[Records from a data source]
▬▬▬

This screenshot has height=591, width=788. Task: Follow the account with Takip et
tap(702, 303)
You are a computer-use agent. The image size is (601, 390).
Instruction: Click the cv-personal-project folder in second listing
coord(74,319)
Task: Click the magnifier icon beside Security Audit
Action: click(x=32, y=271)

▬▬▬

■ **Problem requirements**
Set down the records again verbatim, so that each word stays as it is.

■ **Written reply**
This screenshot has height=591, width=788. Task: Follow the account with Takip et
tap(702, 303)
You are a computer-use agent. The image size is (601, 390).
Instruction: Click the cv-personal-project folder in second listing
coord(74,319)
Task: Click the magnifier icon beside Security Audit
Action: click(x=32, y=271)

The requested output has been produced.